▸ **Instructions to follow**: Count the lines in the records that contain the string "entry". Give only the number.

▸ **Exercise inputs**:
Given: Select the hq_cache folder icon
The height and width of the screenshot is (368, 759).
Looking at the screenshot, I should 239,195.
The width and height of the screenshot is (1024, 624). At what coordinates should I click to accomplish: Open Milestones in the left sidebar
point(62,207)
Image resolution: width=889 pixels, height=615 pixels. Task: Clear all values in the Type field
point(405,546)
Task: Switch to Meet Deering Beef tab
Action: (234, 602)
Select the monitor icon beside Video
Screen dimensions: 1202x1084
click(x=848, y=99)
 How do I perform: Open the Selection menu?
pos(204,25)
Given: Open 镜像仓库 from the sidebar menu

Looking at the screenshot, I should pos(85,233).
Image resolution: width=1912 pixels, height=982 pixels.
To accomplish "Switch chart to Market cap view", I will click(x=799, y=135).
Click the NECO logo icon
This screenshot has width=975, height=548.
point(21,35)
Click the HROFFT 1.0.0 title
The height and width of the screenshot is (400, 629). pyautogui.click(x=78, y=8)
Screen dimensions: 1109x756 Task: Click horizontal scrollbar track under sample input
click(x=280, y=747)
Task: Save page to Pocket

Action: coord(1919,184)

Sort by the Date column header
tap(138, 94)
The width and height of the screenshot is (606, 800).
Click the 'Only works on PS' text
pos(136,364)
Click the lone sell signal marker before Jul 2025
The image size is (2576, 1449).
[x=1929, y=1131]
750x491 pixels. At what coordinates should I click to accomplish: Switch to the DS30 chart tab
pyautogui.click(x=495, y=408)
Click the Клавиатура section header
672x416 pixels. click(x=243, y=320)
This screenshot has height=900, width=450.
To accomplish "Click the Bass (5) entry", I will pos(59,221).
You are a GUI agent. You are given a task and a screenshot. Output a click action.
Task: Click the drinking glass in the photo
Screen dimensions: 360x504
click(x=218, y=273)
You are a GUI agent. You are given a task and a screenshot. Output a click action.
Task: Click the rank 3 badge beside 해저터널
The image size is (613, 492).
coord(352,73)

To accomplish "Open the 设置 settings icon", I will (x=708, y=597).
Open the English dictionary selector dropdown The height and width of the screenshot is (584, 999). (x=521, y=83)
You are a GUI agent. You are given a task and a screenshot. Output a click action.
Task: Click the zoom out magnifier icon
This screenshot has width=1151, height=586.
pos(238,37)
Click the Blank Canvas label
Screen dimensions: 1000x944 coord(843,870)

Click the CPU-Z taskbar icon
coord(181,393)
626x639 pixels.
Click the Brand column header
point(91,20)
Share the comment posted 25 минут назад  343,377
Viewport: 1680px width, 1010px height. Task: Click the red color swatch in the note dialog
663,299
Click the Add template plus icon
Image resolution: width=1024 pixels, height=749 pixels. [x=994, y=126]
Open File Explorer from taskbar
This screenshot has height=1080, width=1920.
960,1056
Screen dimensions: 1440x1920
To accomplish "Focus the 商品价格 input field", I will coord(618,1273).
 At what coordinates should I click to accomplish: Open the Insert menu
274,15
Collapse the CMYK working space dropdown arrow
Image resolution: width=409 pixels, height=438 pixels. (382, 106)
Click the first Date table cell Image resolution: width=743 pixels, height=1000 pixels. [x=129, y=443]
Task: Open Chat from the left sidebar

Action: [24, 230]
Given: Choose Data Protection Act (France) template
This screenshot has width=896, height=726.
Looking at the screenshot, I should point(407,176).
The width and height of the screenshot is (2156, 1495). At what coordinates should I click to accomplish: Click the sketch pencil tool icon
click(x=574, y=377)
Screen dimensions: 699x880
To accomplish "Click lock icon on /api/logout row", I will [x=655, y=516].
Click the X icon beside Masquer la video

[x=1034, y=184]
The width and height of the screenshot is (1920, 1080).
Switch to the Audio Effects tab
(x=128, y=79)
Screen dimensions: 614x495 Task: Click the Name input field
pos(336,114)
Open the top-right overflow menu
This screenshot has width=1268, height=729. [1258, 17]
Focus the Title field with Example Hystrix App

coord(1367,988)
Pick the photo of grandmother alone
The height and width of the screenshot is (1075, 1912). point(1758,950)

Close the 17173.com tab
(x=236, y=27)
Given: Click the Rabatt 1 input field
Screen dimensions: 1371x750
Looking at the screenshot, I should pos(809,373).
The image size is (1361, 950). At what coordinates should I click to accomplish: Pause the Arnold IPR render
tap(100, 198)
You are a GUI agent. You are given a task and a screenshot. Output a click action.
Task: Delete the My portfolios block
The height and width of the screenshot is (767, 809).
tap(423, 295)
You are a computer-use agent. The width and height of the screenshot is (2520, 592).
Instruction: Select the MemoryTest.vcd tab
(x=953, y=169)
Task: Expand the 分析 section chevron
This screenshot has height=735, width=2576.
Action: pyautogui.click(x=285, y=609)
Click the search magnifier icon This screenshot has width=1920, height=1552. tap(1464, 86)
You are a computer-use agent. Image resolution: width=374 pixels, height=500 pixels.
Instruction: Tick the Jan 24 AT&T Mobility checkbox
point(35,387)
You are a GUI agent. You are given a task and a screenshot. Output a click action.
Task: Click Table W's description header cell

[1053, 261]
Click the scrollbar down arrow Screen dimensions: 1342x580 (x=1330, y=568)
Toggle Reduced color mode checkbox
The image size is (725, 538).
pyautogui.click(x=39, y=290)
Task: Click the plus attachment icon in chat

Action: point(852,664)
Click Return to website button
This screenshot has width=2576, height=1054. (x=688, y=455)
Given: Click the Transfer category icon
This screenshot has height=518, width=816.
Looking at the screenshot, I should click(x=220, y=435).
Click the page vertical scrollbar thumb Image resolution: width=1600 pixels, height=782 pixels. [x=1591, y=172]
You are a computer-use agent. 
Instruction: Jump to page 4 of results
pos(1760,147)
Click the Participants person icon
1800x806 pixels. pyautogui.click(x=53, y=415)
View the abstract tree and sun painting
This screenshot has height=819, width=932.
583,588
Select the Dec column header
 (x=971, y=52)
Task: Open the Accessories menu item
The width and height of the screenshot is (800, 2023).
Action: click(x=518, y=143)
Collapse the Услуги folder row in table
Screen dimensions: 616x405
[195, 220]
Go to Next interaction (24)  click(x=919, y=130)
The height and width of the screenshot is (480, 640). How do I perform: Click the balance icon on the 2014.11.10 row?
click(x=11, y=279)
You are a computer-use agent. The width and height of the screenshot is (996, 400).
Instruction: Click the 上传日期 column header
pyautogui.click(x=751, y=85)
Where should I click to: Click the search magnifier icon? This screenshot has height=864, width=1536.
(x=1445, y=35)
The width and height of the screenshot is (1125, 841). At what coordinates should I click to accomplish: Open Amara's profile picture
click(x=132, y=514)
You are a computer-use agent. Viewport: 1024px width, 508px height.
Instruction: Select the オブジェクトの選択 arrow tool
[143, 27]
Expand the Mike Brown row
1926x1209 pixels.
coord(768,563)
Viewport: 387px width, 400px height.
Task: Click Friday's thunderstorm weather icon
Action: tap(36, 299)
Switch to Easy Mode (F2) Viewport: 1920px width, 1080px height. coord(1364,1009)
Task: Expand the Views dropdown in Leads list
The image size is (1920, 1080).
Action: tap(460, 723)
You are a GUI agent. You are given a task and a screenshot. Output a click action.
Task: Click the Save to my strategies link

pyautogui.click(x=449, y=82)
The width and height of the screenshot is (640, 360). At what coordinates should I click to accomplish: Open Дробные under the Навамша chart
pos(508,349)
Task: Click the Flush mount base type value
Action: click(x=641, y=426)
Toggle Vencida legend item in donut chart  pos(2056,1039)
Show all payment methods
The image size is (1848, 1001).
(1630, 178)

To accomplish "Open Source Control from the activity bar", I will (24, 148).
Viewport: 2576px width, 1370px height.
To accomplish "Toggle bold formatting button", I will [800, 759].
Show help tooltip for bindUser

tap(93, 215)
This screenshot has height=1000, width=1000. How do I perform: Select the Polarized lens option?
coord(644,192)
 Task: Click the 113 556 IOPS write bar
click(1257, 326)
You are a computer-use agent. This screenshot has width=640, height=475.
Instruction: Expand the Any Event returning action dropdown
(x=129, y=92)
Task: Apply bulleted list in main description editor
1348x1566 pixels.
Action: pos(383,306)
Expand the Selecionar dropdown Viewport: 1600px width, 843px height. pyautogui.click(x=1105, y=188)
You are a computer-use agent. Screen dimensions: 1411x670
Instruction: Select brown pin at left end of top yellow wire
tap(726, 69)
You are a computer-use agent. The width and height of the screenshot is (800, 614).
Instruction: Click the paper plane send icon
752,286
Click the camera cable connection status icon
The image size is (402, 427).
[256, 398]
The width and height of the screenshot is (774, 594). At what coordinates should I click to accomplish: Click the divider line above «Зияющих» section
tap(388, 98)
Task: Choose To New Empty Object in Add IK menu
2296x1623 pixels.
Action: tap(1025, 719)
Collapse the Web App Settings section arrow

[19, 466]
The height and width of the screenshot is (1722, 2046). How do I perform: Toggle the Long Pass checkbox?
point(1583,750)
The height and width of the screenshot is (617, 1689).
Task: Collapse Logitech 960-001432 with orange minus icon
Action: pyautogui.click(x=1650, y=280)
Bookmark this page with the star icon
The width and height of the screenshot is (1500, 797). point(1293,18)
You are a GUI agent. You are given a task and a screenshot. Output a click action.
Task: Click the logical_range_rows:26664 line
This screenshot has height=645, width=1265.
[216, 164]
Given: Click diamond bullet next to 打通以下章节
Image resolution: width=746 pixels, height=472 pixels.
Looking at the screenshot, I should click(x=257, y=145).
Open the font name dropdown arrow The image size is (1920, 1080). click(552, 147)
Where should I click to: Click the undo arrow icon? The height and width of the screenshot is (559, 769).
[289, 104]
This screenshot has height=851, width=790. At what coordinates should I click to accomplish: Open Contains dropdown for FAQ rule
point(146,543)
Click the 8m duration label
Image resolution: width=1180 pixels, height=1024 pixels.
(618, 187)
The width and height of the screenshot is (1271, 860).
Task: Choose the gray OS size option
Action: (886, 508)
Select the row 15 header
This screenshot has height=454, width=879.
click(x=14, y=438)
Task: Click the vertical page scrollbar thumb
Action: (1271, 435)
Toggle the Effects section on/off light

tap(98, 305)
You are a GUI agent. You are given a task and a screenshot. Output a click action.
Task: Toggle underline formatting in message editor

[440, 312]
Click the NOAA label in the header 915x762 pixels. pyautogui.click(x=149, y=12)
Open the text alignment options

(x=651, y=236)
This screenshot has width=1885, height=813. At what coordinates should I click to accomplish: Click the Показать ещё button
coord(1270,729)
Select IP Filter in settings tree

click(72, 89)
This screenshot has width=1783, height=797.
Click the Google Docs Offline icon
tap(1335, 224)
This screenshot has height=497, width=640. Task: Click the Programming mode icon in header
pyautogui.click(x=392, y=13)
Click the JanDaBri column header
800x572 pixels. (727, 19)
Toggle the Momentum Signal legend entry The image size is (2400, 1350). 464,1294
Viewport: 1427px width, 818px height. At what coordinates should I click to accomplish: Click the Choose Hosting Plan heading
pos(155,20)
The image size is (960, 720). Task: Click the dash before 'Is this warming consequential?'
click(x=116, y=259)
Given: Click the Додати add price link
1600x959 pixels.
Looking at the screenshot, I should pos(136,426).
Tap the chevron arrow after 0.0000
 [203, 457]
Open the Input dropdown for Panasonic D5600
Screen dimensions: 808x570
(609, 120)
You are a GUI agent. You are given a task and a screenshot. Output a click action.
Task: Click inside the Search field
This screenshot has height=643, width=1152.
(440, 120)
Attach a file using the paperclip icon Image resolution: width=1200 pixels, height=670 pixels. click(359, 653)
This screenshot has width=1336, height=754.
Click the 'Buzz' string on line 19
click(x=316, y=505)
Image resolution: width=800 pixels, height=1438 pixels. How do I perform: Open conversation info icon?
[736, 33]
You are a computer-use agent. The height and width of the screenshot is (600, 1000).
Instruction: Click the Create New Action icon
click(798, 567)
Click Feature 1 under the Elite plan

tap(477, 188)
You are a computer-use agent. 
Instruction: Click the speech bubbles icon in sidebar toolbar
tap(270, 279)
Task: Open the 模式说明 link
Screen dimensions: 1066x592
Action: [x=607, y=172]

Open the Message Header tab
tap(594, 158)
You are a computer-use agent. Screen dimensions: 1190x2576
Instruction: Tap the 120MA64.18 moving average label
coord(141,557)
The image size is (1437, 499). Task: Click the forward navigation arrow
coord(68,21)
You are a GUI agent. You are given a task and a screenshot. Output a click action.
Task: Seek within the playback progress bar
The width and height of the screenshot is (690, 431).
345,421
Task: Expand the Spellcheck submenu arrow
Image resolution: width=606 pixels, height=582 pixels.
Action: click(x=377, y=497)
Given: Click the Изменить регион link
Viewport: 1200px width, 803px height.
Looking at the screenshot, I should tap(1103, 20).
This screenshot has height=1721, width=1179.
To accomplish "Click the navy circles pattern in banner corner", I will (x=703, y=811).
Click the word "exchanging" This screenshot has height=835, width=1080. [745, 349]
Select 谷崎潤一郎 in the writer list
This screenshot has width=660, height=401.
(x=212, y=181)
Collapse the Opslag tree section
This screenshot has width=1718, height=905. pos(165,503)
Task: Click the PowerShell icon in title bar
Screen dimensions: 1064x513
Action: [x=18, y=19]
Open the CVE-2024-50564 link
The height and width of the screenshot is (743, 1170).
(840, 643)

▸ **Result of the exercise**: 2